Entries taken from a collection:
[Begin]
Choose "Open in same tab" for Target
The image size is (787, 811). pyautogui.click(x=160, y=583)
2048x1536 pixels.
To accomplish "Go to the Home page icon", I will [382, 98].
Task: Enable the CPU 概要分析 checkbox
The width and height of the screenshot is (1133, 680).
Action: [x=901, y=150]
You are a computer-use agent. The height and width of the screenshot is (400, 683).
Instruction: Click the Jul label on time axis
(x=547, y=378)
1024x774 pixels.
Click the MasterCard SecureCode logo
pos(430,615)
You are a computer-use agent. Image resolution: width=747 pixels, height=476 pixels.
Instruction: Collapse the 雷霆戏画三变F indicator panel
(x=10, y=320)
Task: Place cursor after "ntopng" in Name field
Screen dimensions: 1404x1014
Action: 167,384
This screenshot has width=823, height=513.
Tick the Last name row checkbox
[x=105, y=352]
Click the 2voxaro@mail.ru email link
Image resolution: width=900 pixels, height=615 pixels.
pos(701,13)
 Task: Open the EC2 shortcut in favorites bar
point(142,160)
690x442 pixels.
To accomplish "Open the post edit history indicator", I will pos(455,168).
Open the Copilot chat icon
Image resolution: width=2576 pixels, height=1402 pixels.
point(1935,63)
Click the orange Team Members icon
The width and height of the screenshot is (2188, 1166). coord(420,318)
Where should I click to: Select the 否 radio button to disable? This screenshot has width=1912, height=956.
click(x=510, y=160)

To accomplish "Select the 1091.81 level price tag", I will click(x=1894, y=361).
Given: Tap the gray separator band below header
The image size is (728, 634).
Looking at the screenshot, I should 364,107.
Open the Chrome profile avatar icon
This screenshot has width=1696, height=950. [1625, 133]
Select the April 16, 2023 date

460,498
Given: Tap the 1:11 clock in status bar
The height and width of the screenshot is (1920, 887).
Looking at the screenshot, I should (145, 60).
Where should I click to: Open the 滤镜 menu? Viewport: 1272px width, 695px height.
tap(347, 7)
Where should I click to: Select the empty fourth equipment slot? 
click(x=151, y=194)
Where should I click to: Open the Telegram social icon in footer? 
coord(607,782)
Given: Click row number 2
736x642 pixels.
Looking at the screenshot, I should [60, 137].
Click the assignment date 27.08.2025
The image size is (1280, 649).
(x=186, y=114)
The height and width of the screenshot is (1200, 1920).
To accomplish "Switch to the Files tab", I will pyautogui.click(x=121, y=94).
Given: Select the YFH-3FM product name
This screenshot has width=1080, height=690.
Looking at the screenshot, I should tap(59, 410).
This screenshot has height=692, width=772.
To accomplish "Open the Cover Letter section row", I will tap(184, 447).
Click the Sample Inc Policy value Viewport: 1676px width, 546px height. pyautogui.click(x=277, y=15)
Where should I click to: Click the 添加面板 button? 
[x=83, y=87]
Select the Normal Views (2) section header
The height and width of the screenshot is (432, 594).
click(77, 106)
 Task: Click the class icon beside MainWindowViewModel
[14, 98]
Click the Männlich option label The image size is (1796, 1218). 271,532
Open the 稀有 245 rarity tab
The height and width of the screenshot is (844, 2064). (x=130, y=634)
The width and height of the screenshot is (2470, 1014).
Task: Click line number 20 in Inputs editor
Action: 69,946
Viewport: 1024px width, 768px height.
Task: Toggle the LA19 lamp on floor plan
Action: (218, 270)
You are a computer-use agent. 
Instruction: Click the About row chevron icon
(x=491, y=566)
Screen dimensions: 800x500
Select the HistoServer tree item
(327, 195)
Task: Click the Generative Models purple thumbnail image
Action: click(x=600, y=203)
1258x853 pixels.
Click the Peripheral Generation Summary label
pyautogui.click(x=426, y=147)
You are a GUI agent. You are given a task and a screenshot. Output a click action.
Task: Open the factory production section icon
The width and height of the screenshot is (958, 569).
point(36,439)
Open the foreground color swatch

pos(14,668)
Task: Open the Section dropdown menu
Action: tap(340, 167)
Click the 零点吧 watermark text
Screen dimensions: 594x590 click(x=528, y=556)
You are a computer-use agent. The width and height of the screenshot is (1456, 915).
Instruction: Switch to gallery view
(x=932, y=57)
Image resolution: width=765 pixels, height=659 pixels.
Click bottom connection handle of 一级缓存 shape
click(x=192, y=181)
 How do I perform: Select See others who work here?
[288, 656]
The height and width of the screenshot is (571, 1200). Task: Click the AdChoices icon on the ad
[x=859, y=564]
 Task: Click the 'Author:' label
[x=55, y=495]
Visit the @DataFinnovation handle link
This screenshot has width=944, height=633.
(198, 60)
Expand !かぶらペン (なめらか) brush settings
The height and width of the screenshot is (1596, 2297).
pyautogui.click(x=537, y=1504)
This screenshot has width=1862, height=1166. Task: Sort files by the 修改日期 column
[End]
What is being asked: Using the data above, give everything from the line containing "This screenshot has height=692, width=772." down to the line containing "Click the Männlich" as a JSON list of strings, one string per line, leaving out blank lines.

Output for this task:
[
  "This screenshot has height=692, width=772.",
  "To accomplish \"Open the Cover Letter section row\", I will tap(184, 447).",
  "Click the Sample Inc Policy value Viewport: 1676px width, 546px height. pyautogui.click(x=277, y=15)",
  "Where should I click to: Click the 添加面板 button? ",
  "[x=83, y=87]",
  "Select the Normal Views (2) section header",
  "The height and width of the screenshot is (432, 594).",
  "click(77, 106)",
  " Task: Click the class icon beside MainWindowViewModel",
  "[14, 98]",
  "Click the Männlich option label The image size is (1796, 1218). 271,532"
]